The details of how the attack took place have not been disclosed. Encevo said it had filed a complaint with police in Luxembourg and notified relevant government authorities.
BlackCat/ALHPV first appeared in December and was in the news in January when it took responsibility for a ransomware attack on Italian luxury fashion brand Moncler SpA. In July, the group took credit for an attack on Japanese video game publisher Bandai Namco Holdings Inc.
The group advertises its software on a ransomware-as-a-service basis on cybercrime forums, inviting others to join it and launch attacks against large companies.
According to Bleeping Computer today, BlackCat is believed to be a rebrand of the DarkSide ransomware group that shut down in May 2021 after being tied to the high-profile breach of Colonial Pipeline Co. The group is also linked to BlackMatter, another post-DarkSide group that was forced to shut down in late November. The timing is notable as BlackCat emerged not long after BlackMatter went offline.
“With Encevo unable to ‘estimate the scope’ of the attack, it highlights a common problem with today’s security operations,” Saryu Nayyar, founder and chief executive of unified security and risk analysis company Gurucul Solutions Pvt Ltd A.G., told SiliconANGLE. “Too often are security teams overwhelmed with disparate and unrelated alerts or have to piece together the alerts manually, which leads to false positives and wasted efforts.”
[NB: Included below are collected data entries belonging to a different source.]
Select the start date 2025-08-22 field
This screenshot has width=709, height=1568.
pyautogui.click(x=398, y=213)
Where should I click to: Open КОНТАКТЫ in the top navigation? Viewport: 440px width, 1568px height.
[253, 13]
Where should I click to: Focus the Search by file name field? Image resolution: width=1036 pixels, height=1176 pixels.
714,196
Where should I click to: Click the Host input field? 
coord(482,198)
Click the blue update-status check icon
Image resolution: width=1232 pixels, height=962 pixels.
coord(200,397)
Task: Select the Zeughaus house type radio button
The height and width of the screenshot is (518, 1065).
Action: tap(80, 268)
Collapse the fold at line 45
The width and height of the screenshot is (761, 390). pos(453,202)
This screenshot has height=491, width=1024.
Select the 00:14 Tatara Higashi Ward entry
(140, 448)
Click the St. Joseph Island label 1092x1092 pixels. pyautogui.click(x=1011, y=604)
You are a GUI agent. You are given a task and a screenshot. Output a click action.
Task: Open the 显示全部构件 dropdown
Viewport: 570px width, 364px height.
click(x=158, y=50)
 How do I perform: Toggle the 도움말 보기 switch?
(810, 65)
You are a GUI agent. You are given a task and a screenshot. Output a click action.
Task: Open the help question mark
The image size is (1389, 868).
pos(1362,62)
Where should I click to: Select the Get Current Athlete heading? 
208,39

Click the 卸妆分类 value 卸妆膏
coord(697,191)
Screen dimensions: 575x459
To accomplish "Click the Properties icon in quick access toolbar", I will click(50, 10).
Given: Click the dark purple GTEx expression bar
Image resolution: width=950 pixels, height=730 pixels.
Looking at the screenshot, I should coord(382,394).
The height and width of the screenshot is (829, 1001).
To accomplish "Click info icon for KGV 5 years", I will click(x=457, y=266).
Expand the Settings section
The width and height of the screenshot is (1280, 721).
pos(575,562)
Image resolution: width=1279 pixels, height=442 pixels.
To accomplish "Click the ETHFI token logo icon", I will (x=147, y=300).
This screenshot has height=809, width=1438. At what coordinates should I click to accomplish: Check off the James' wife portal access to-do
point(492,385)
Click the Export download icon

Security teams lack the high accuracy needed not only to establish a threat but also to understand the entire attack campaign versus just individual threats, Nayyar added. “The ability to collect a full set of telemetry across different sources, link together the various indicators of compromise and ‘build the puzzle’ automatically is critical to providing the full context needed by security teams to get ideally prevent the attack, but also, in this case, be able to respond appropriately and quickly,” she said.